Directions: From the line containing "Click the 导出 export button" down to the line containing "Click the cloud upload icon" in the records below, reproduce every line exactly, ends included, and omit all others.

(Records shown Opens)

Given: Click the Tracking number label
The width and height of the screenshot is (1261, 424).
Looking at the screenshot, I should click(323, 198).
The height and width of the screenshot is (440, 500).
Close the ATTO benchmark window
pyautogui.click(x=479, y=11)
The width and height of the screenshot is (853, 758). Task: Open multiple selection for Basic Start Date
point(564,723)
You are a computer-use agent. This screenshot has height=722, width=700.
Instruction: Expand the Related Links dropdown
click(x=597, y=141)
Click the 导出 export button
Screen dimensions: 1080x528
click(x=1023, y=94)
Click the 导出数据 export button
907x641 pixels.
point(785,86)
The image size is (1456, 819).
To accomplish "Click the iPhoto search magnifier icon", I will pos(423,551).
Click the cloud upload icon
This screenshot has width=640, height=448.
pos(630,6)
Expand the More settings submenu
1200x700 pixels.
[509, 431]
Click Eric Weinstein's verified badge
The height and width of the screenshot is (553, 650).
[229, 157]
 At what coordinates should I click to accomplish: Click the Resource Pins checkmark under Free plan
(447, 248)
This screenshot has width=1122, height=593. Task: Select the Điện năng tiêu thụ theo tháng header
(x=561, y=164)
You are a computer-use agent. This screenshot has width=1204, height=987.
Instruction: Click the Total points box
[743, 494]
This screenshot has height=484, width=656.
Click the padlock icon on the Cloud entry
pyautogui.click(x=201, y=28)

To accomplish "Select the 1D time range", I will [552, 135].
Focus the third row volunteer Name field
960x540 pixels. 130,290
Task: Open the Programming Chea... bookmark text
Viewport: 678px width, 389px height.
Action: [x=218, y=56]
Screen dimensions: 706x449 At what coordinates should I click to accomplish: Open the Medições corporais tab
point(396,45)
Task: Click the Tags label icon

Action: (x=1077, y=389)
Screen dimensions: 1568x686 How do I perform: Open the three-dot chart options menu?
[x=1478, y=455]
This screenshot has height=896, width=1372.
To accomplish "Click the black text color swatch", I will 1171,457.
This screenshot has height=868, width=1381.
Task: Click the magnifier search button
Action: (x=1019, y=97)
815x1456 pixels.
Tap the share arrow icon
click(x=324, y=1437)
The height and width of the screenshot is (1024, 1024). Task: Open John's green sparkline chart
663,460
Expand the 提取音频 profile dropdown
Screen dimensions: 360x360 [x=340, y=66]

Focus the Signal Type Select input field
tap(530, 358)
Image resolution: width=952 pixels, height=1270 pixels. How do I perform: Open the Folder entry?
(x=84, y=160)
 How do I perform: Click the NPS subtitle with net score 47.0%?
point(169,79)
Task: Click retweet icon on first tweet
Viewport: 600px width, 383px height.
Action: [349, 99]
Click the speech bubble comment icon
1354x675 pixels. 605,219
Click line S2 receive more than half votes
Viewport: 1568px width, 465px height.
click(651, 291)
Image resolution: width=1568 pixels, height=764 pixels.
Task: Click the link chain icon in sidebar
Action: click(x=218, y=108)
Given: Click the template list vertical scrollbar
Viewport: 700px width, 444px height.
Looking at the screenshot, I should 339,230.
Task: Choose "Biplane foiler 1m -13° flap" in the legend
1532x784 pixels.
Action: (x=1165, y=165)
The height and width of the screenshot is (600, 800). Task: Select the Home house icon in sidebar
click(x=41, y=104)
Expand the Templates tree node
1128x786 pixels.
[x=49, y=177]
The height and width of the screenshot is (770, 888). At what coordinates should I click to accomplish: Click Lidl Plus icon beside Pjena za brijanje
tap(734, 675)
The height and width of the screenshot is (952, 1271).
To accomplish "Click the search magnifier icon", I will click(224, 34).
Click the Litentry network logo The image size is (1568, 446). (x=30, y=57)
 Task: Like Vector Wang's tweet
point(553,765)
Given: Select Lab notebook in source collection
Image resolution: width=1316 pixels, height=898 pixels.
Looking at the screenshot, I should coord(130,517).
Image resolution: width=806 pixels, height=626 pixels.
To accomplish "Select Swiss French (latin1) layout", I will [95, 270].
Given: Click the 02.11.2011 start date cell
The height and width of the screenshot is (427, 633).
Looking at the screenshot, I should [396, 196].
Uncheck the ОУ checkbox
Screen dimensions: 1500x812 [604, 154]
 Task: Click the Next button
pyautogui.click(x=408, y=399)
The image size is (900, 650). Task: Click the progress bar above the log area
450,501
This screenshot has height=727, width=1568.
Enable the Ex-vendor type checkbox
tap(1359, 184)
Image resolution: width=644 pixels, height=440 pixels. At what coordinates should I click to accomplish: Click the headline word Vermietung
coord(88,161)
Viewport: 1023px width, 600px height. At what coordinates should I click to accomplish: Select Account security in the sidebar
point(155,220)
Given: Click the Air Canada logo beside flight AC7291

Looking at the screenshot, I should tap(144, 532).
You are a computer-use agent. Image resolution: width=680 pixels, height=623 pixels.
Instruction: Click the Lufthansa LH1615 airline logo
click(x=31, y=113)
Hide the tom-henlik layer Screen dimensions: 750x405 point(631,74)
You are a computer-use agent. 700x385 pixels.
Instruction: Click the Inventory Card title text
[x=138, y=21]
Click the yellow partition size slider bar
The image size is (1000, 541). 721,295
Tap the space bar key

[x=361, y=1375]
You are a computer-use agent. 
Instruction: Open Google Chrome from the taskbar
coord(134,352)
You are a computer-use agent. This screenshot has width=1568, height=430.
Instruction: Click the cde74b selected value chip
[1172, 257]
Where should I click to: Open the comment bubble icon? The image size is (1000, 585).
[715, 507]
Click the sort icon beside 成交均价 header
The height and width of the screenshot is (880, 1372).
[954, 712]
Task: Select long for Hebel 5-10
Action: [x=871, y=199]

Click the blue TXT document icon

(Records shown Closes)

Answer for this exercise:
Click the 导出 export button
Screen dimensions: 1080x528
click(x=1023, y=94)
Click the 导出数据 export button
907x641 pixels.
point(785,86)
The image size is (1456, 819).
To accomplish "Click the iPhoto search magnifier icon", I will pos(423,551).
Click the cloud upload icon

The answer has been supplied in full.